> [Work required] In the records below, find the line that contains "[Display products as list] (90, 58)" and the line that contains "Fike 505-0002 |", then retype exactly those two lines and every line between them.

──────────────────────────────

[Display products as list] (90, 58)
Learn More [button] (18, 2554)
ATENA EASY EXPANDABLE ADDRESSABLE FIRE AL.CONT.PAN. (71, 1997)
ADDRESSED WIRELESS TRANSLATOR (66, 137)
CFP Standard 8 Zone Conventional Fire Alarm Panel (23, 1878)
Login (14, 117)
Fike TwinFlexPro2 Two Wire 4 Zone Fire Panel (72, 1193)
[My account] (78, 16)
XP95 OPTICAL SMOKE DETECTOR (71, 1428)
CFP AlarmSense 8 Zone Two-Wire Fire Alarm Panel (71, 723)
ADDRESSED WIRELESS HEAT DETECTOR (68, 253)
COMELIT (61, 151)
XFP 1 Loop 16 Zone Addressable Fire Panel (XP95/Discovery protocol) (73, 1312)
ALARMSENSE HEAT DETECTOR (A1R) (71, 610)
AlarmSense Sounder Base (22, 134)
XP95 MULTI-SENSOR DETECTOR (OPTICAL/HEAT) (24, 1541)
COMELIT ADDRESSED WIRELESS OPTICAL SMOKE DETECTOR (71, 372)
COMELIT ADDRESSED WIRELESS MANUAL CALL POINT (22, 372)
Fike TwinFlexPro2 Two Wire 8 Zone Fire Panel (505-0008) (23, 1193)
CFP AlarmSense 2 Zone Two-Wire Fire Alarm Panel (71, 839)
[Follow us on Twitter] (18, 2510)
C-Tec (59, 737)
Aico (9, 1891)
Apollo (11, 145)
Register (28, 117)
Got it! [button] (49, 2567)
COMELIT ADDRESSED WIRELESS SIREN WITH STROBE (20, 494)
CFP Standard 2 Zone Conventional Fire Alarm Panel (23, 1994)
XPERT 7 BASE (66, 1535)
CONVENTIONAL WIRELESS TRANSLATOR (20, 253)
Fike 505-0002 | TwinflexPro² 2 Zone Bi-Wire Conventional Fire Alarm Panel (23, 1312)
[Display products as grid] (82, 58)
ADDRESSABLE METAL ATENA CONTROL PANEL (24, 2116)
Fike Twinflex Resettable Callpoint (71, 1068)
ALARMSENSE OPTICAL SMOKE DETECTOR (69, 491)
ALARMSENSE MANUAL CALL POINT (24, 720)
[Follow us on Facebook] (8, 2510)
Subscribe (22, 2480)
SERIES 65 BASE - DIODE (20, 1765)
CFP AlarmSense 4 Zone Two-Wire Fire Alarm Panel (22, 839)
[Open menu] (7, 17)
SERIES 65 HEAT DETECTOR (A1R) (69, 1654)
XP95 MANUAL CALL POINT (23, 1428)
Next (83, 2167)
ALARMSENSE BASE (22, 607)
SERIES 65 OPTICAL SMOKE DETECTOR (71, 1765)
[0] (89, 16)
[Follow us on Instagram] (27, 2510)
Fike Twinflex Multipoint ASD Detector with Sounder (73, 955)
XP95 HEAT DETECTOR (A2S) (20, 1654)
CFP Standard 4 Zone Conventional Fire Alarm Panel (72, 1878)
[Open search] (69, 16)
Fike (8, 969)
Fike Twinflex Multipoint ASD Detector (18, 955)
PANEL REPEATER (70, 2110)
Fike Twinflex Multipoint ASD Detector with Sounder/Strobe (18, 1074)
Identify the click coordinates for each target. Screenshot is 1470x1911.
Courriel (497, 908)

──────────────────────────────

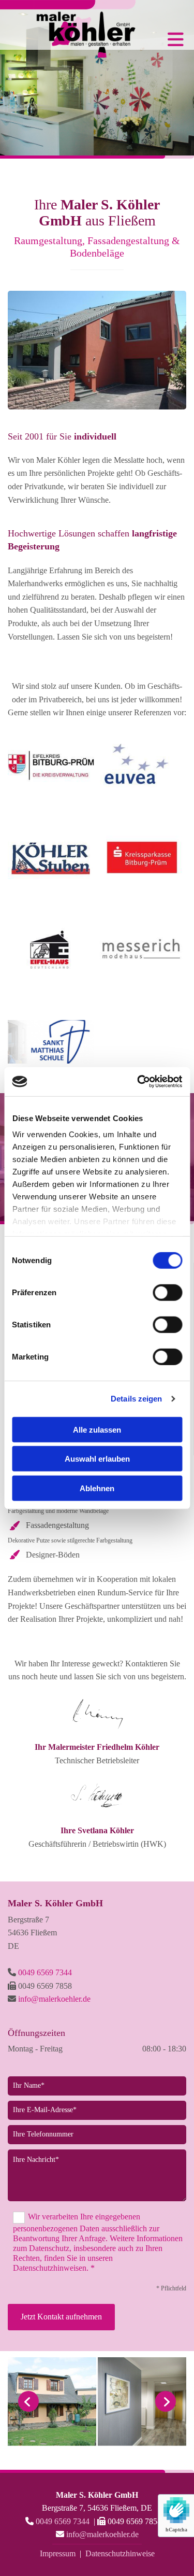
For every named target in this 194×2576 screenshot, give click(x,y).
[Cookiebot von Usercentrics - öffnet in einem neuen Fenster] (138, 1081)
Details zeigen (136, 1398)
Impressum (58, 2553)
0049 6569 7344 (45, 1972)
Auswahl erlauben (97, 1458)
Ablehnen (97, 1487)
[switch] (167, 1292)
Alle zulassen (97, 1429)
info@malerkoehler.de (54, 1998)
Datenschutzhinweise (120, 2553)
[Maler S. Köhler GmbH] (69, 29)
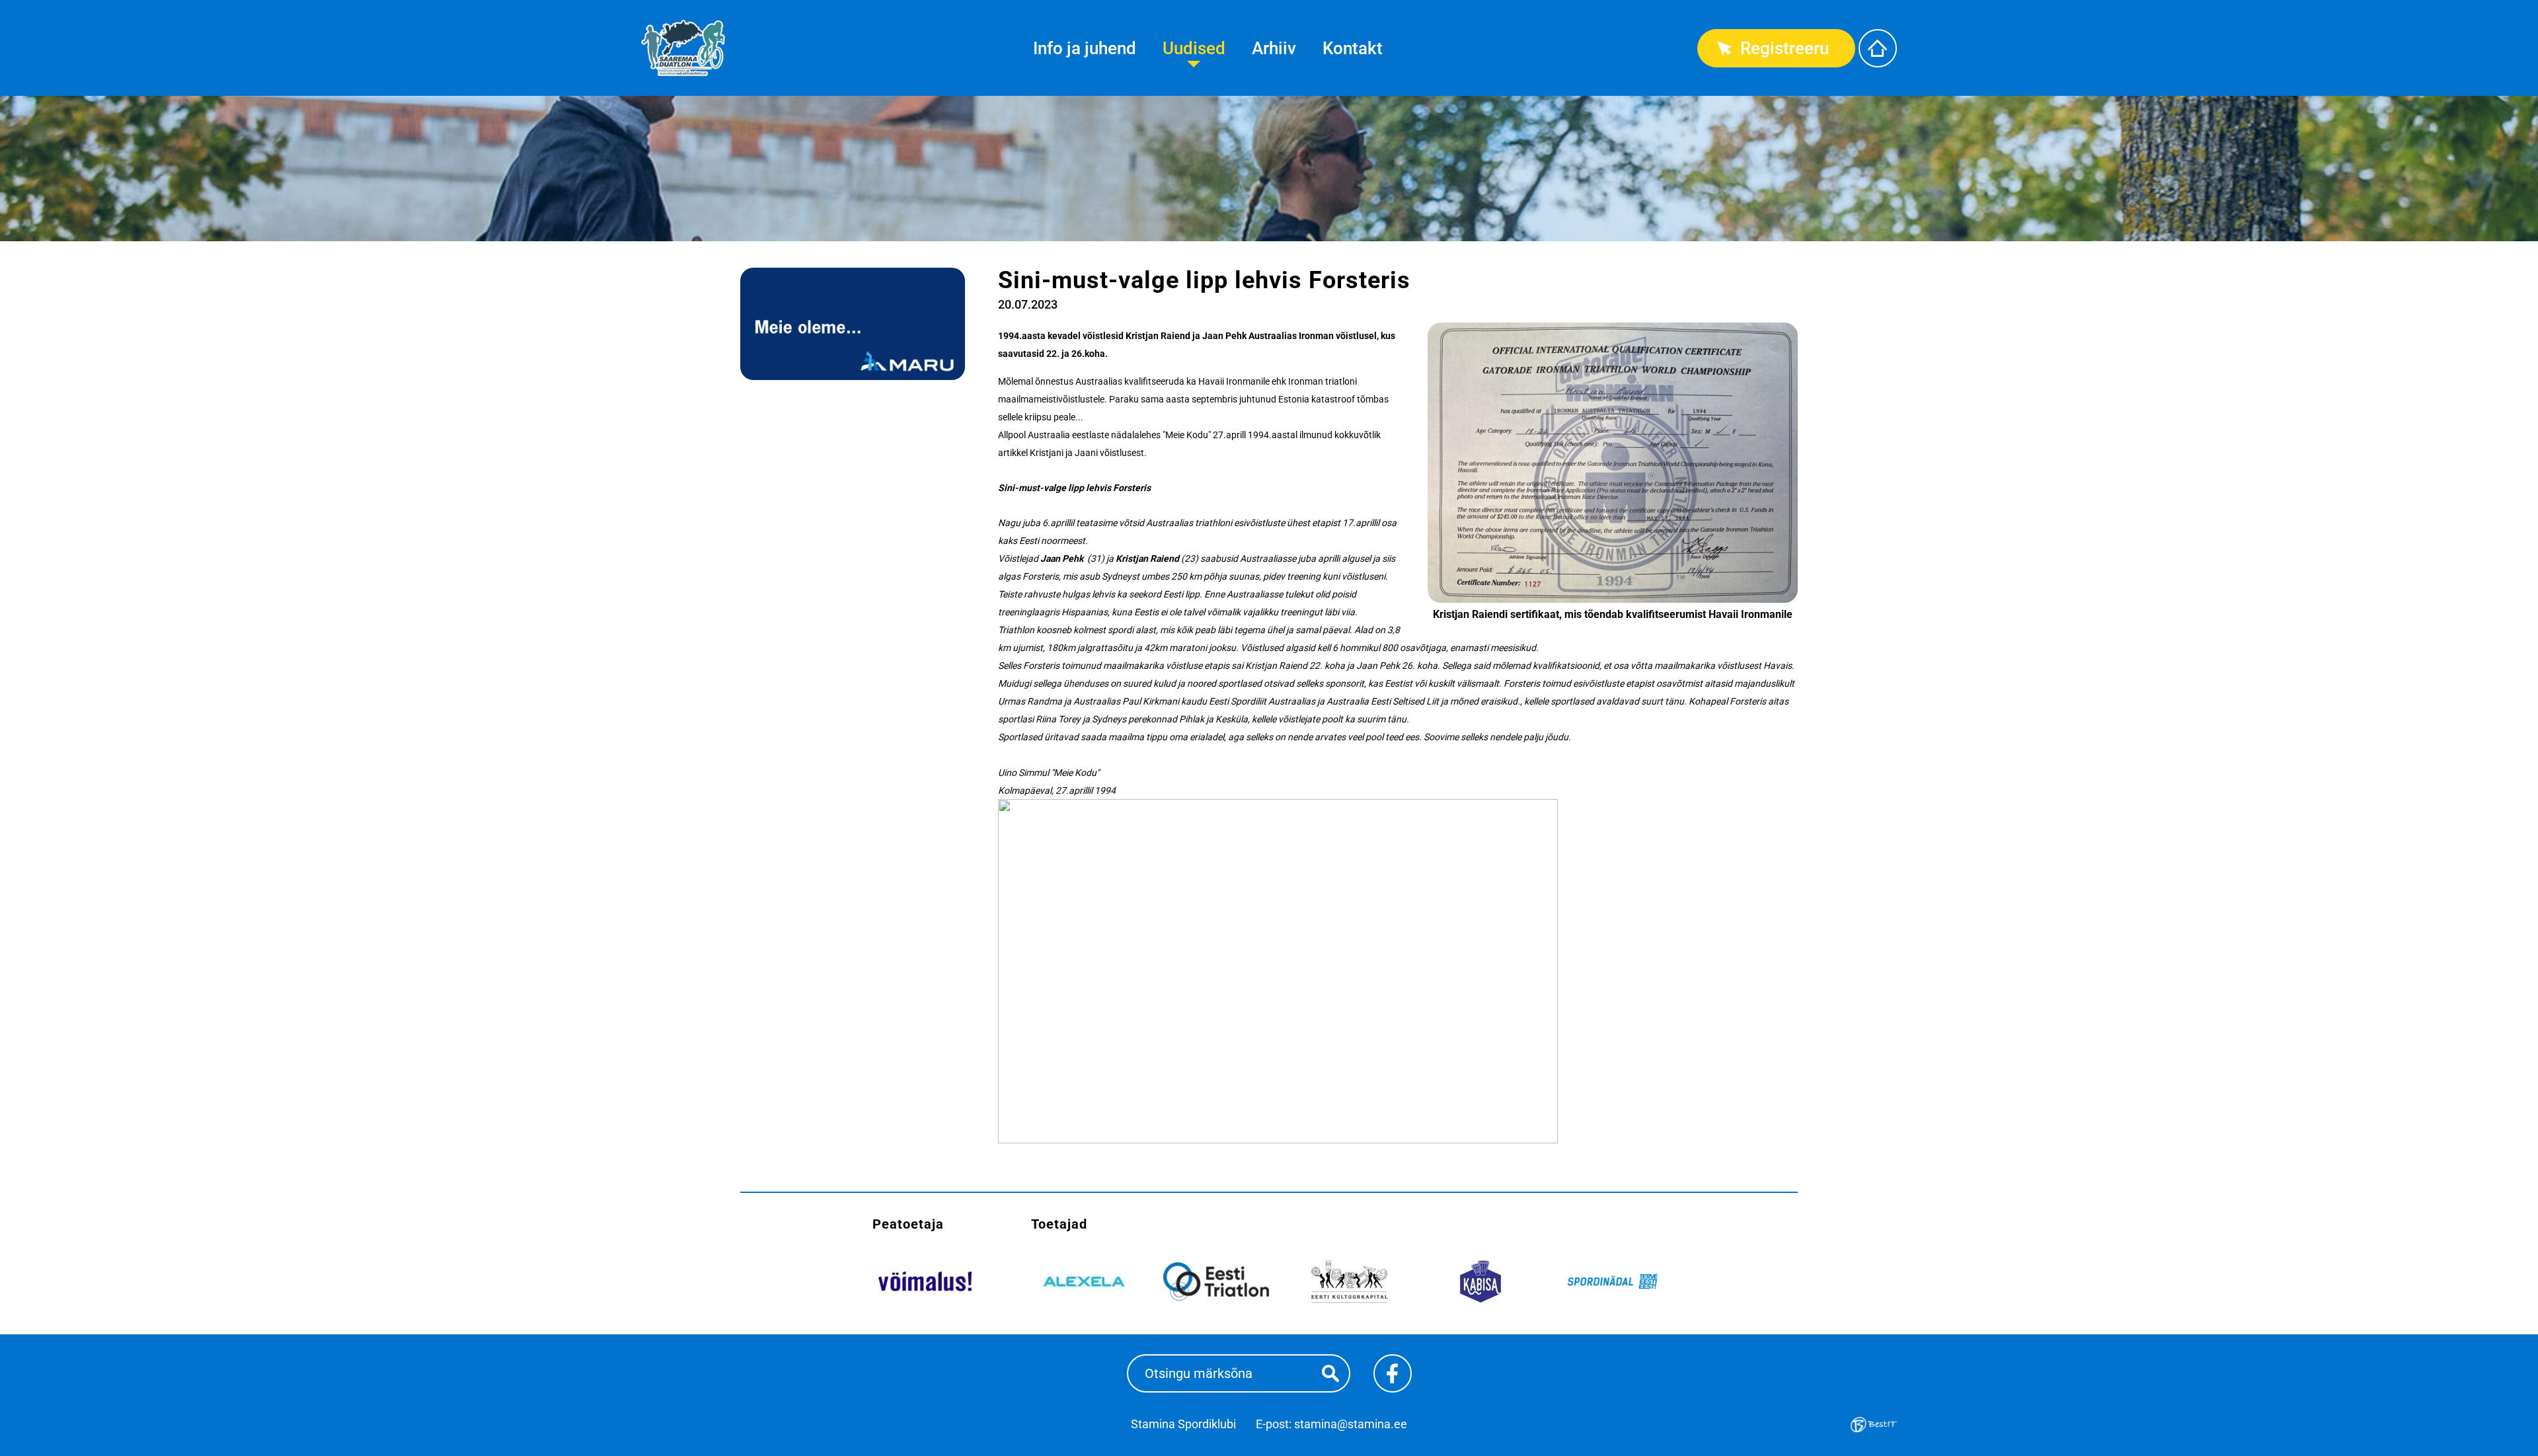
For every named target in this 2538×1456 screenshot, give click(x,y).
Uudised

──────────────────────────────

> [Result for this exercise]
[Display products as list] (90, 58)
Learn More [button] (18, 2554)
ATENA EASY EXPANDABLE ADDRESSABLE FIRE AL.CONT.PAN. (71, 1997)
ADDRESSED WIRELESS TRANSLATOR (66, 137)
CFP Standard 8 Zone Conventional Fire Alarm Panel (23, 1878)
Login (14, 117)
Fike TwinFlexPro2 Two Wire 4 Zone Fire Panel (72, 1193)
[My account] (78, 16)
XP95 OPTICAL SMOKE DETECTOR (71, 1428)
CFP AlarmSense 8 Zone Two-Wire Fire Alarm Panel (71, 723)
ADDRESSED WIRELESS HEAT DETECTOR (68, 253)
COMELIT (61, 151)
XFP 1 Loop 16 Zone Addressable Fire Panel (XP95/Discovery protocol) (73, 1312)
ALARMSENSE HEAT DETECTOR (A1R) (71, 610)
AlarmSense Sounder Base (22, 134)
XP95 MULTI-SENSOR DETECTOR (OPTICAL/HEAT) (24, 1541)
COMELIT ADDRESSED WIRELESS OPTICAL SMOKE DETECTOR (71, 372)
COMELIT ADDRESSED WIRELESS MANUAL CALL POINT (22, 372)
Fike TwinFlexPro2 Two Wire 8 Zone Fire Panel (505-0008) (23, 1193)
CFP AlarmSense 2 Zone Two-Wire Fire Alarm Panel (71, 839)
[Follow us on Twitter] (18, 2510)
C-Tec (59, 737)
Aico (9, 1891)
Apollo (11, 145)
Register (28, 117)
Got it! [button] (49, 2567)
COMELIT ADDRESSED WIRELESS SIREN WITH STROBE (20, 494)
CFP Standard 2 Zone Conventional Fire Alarm Panel (23, 1994)
XPERT 7 BASE (66, 1535)
CONVENTIONAL WIRELESS TRANSLATOR (20, 253)
Fike 505-0002 | TwinflexPro² 2 Zone Bi-Wire Conventional Fire Alarm Panel (23, 1312)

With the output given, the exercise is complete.